====== 提供テキスト ======

ここではトラヤヌスの市場がなぜ世界遺産なのか、世界遺産マニアが分かりやすく解説。これを読めば、トラヤヌスの市場について詳しくなること間違なし!
トラヤヌスの市場とは?

ローマ旧市街の中央部にある「フォリ・インペリアーリ」は、「皇帝たちの広場」という意味で、多くのローマ皇帝たちが神殿や記念碑を建造しました。その中でも最も北側にある「トラヤヌスのフォルム(公共広場)」は、ローマ帝国最大の領土を築いたトラヤヌス帝によって築かれた公共施設が並ぶエリア。
フォルムの北側には、100〜110年にかけて皇帝によって築かれた市場がありました。市場は2階建てで上層階は事務所、下層階には食料やお酒、油といった商店が並んでいて、他にもレストランやエンターテインメントホールがあったというほど。ここは20世紀まで継続して利用され、途中で塔や修道院が追加されましたが、現在は遺構としてローマ市民の生活が垣間見れるエリアとなっています。
トラヤヌスの市場はどんな理由で世界遺産に登録されているの?



トラヤヌスの市場が評価されたのが、以下の点。
登録基準(i)
ローマは、古代から現在まで3000年にも及ぶ歴史を持つ芸術的な建築物であるということ。
登録基準(ii)

====== データ抜粋 ======

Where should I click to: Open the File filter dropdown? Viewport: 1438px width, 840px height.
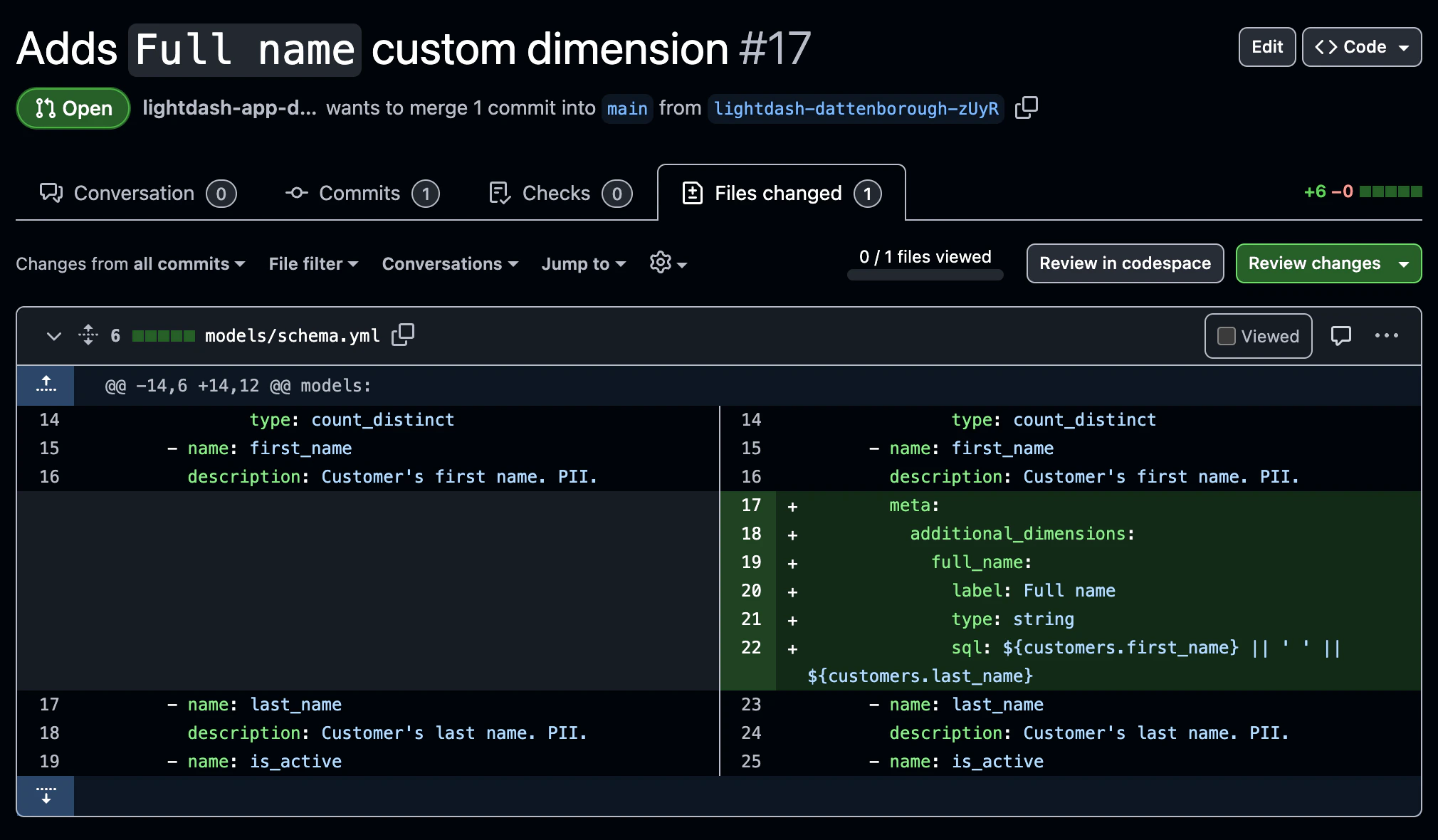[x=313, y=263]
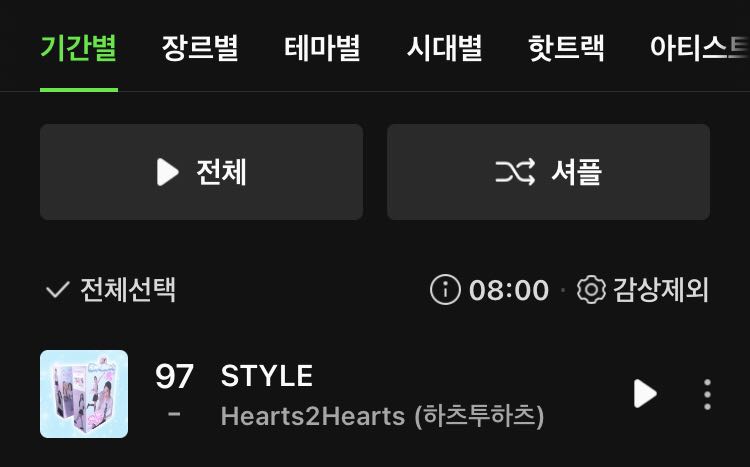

======

- 課題 -
提供テキストで、市場の下層階に並んでいた商店の品として挙げられているものをすべて書き出してください。 データは提供テキストの内容とは関係がありません。

- 出力結果 -
食料、お酒、油